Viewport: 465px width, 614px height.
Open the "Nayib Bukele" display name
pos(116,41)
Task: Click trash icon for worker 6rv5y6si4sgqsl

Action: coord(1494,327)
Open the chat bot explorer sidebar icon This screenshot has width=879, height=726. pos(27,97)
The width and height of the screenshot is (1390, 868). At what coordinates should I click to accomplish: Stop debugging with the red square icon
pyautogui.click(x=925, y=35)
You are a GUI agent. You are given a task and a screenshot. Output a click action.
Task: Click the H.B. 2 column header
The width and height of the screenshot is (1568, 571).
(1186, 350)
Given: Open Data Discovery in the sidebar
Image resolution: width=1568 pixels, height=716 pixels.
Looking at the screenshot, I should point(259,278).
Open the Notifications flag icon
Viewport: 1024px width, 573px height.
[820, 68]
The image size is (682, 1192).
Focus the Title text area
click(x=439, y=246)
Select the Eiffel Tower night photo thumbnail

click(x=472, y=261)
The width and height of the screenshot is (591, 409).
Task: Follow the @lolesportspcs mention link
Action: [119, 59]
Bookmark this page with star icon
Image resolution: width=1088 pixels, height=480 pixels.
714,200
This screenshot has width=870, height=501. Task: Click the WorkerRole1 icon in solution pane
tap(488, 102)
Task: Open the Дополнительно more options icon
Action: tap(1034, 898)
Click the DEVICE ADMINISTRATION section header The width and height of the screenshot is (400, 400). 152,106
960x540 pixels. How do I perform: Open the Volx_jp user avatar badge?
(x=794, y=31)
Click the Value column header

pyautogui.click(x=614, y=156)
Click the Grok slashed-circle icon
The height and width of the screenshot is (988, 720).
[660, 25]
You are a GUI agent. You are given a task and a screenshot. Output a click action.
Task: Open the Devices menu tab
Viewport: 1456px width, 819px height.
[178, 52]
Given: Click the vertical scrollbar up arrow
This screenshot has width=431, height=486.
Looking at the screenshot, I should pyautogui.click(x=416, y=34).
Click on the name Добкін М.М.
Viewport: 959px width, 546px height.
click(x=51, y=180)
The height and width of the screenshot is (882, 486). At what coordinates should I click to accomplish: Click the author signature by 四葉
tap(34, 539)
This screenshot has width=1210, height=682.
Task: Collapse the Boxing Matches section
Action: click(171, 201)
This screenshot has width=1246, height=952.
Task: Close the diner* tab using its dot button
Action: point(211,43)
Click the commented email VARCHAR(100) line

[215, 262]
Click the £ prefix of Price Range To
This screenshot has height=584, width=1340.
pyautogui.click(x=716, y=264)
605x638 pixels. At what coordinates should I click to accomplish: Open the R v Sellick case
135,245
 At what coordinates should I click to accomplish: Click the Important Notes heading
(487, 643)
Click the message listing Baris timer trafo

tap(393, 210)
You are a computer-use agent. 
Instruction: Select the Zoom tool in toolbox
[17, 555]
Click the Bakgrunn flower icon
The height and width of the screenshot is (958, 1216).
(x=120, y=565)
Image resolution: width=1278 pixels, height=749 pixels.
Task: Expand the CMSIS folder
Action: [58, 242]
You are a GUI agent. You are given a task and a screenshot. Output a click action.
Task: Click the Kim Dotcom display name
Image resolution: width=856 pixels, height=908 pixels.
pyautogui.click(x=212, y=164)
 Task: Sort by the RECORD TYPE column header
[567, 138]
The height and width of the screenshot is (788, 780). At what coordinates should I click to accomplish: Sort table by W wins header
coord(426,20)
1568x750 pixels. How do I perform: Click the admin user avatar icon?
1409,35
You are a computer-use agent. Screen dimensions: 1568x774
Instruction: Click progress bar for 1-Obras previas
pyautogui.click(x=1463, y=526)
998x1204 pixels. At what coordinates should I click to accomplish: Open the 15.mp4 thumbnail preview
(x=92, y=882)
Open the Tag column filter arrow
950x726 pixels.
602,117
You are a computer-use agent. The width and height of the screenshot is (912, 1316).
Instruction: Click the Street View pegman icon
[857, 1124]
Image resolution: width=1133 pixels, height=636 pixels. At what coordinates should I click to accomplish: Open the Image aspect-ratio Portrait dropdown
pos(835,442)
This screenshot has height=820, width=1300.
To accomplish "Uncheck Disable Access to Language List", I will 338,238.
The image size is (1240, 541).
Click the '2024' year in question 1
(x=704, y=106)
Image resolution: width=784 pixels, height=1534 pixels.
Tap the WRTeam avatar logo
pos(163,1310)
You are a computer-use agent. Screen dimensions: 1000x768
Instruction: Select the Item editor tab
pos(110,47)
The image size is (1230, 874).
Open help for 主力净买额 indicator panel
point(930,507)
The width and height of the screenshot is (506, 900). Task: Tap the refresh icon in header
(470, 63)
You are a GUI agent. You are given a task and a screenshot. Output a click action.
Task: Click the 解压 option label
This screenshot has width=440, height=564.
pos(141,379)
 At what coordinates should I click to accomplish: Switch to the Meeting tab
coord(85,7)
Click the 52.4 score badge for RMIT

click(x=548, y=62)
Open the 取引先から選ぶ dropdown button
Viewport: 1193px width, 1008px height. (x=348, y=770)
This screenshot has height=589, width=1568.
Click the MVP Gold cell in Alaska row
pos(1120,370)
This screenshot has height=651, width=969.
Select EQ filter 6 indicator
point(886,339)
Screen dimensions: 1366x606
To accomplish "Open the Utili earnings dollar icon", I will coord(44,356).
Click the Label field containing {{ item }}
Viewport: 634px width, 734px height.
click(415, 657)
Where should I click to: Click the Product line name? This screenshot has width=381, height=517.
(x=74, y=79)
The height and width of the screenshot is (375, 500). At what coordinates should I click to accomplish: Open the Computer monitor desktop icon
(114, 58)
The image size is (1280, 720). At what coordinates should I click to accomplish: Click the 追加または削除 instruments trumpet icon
----------
- _WHAT IS EXPECTED_:
Transcribe exactly, and only, the lines that extend from the one containing "The width and height of the screenshot is (506, 900)." to the end of the records above, inclusive of both.

- _RESPONSE BELOW_:
The width and height of the screenshot is (506, 900). Task: Tap the refresh icon in header
(470, 63)
You are a GUI agent. You are given a task and a screenshot. Output a click action.
Task: Click the 解压 option label
This screenshot has width=440, height=564.
pos(141,379)
 At what coordinates should I click to accomplish: Switch to the Meeting tab
coord(85,7)
Click the 52.4 score badge for RMIT

click(x=548, y=62)
Open the 取引先から選ぶ dropdown button
Viewport: 1193px width, 1008px height. (x=348, y=770)
This screenshot has height=589, width=1568.
Click the MVP Gold cell in Alaska row
pos(1120,370)
This screenshot has height=651, width=969.
Select EQ filter 6 indicator
point(886,339)
Screen dimensions: 1366x606
To accomplish "Open the Utili earnings dollar icon", I will coord(44,356).
Click the Label field containing {{ item }}
Viewport: 634px width, 734px height.
click(415, 657)
Where should I click to: Click the Product line name? This screenshot has width=381, height=517.
(x=74, y=79)
The height and width of the screenshot is (375, 500). At what coordinates should I click to accomplish: Open the Computer monitor desktop icon
(114, 58)
The image size is (1280, 720). At what coordinates should I click to accomplish: Click the 追加または削除 instruments trumpet icon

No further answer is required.